Harvard Study Under Fire for Facebook Mining

To the list of organizations struggling to adapt to the new social media world, add social science researchers and their institutional review boards.

A massive project to collect data on Harvard's graduating class of 2009 has been put on hold after questions arose about the researchers' use of semi-privileged student data culled from Facebook, The Chronicle of Higher Education reported.

The four-year study was aimed at using the classes' Facebook posts, profiles and preferences as a dataset for sociologists studying culture, race and public health. The dataset, which the undergraduates did not know they were participating in, was meant to be anonymous. But a University of Wisconsin-Milwaukee researcher cracked the code and began raising other ethical concerns about the study, the Chronicle reported.

Most importantly: the study was ostensibly based on publicly available data, but the student research assistants who gathered it were also Harvard undergraduates and so had access to some portions of their classmates' Facebook profiles that non-Harvard affiliated researchers would not have.

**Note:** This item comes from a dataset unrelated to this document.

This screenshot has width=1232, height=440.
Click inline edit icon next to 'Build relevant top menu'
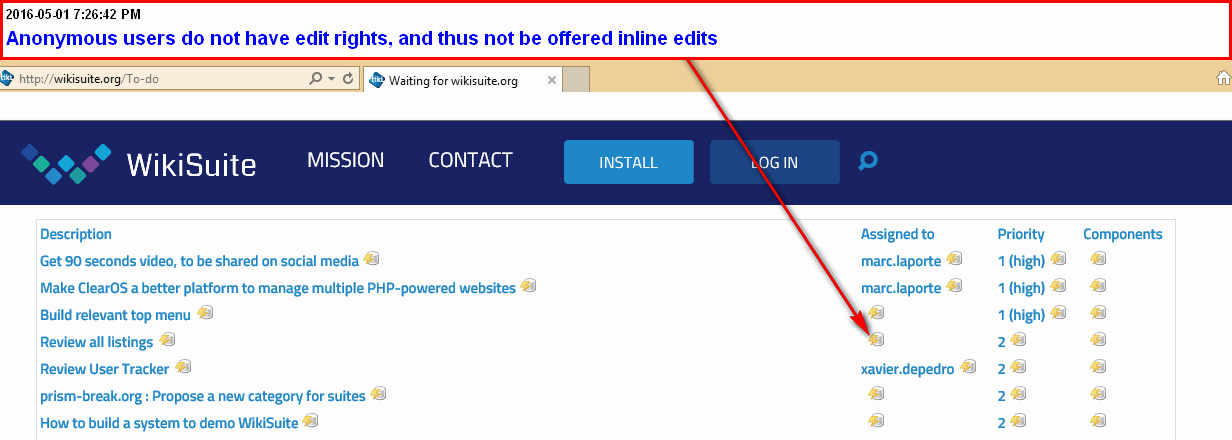pos(205,314)
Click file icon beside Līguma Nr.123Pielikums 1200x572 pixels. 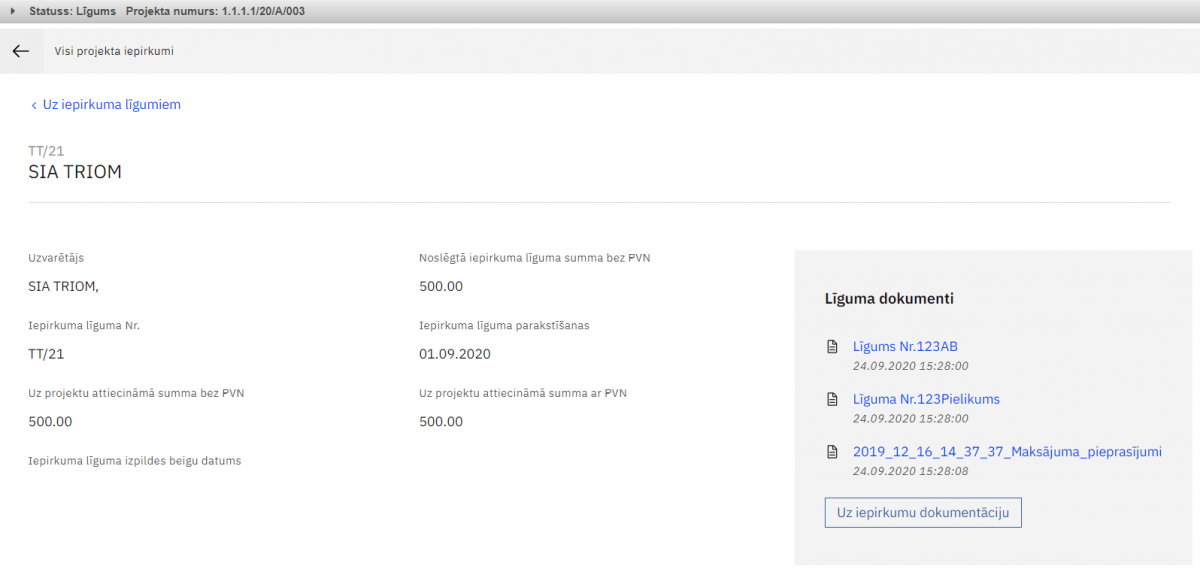[831, 399]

The researcher, Jason Kaufman, a fellow at Harvard's Berkman Center for Internet & Society, has not said whether research assistants gathered information that was only available to them because they were "friends" with the students, the Chronicle reported.

The study was approved by Harvard's institutional review board, the Chronicle said. Institutional review boards are university boards tasked with overseeing and approving research projects with human and animal subjects to ensure compliance with ethical standards.